Wer starke Nerven hat, dem sei ein Artikel bei schockfaktor.de empfohlen:

Besuch bei den Impfgegnern“

Der Autor schildert darin eine mehrtätige Debatte mit Impfgegnern bei einer einschlägigen Facebook-Gruppe.

Richtig heiß wird es, als eine junge Frau in die Runde fragt, ob sie ihre 13 Monate alte Tochter nach einer Bagatellverletzung gegen Tetanus impfen lassen soll.

Am Ende zieht der Autor für sich das Fazit:

So weit mein Bericht aus den Untiefen der Impfgegnerschaft. Ich habe einiges gelernt und verstehe nun besser, wie Impfgegner ticken. Der Preis dafür waren einige Stunden manifester Unerfreulichkeit und einige Erkenntnisse, die ich lieber nicht gehabt hätte.

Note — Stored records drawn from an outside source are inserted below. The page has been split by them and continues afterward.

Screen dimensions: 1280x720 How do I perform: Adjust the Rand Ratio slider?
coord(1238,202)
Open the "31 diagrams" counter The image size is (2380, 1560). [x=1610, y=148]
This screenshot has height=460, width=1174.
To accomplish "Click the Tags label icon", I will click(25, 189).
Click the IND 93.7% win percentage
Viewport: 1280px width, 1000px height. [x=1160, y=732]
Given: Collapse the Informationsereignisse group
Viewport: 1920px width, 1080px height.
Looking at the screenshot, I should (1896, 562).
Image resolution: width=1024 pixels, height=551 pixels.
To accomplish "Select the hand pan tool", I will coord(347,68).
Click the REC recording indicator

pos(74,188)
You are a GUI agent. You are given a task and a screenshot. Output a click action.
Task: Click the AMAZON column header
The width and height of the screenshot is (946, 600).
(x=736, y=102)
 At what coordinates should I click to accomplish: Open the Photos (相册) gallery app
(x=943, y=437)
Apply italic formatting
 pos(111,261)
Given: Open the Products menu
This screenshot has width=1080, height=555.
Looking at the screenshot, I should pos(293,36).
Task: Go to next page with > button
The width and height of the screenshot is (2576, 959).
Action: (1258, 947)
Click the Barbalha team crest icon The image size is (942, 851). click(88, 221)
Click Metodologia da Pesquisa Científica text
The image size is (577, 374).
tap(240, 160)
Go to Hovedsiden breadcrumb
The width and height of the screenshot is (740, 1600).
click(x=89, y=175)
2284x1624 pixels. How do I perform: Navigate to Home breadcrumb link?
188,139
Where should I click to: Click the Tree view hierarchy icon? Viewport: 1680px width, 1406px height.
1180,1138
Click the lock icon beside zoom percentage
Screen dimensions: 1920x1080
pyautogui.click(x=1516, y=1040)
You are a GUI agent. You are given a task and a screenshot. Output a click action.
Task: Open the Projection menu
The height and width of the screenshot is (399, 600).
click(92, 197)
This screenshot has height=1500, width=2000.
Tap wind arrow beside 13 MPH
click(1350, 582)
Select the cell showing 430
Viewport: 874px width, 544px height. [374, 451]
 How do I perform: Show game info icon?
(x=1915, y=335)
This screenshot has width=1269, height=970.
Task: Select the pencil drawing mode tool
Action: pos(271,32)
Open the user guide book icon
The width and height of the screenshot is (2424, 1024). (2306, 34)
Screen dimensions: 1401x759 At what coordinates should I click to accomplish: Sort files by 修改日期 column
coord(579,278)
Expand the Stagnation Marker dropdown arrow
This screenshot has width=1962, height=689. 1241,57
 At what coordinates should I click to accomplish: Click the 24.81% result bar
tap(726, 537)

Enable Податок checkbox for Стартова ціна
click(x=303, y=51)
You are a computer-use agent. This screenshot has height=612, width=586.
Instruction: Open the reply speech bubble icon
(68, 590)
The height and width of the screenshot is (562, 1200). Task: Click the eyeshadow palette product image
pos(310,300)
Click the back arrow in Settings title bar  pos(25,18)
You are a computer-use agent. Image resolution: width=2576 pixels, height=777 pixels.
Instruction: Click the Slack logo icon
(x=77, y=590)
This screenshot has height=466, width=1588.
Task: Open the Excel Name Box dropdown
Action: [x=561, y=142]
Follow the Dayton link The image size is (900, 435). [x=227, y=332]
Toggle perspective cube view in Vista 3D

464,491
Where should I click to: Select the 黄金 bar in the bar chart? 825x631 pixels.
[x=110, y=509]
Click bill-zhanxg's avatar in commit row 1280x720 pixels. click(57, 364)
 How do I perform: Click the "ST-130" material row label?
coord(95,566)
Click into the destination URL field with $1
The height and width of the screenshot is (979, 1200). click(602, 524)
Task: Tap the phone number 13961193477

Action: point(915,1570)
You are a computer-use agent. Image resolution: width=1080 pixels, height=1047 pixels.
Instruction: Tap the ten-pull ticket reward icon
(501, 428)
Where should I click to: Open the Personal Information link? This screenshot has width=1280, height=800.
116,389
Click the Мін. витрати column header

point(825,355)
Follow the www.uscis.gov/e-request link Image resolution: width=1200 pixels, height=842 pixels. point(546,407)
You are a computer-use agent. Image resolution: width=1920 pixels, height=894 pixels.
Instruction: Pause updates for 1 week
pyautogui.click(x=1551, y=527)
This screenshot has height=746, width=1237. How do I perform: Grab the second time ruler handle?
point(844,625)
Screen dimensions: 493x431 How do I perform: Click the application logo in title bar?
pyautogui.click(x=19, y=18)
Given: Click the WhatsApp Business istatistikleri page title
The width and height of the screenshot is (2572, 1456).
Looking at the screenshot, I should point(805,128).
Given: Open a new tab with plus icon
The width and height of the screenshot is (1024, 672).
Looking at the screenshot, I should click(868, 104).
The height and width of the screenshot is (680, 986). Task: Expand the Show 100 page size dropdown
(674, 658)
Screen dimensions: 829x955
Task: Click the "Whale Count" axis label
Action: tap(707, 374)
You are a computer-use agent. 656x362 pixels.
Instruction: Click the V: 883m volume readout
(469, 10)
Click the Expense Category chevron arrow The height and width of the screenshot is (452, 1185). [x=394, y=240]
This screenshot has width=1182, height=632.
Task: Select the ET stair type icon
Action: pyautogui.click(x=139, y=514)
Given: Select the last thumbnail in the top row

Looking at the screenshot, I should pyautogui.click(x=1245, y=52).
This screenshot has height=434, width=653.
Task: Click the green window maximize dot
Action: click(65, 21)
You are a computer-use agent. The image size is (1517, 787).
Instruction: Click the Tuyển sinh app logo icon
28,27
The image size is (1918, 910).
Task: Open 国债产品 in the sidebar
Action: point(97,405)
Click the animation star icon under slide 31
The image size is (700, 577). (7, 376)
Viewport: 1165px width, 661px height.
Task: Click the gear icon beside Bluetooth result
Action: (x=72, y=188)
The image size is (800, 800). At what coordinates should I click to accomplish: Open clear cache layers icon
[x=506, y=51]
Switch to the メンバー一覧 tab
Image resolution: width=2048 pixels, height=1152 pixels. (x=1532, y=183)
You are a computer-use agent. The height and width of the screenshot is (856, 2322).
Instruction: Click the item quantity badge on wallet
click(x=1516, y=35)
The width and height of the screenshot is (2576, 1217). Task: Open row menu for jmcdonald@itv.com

Mir ist völlig klar: Ich habe es hier nicht mit den Vordenkern der Szene zu tun gehabt. Sofern es intelligentes Leben gibt auf dem Impfgegnerplaneten, dann ist es woanders.

Ich glaube aber dennoch, dass ich die wesentlichen “Argumente” der Szene erlebt und hier wiedergegeben habe […]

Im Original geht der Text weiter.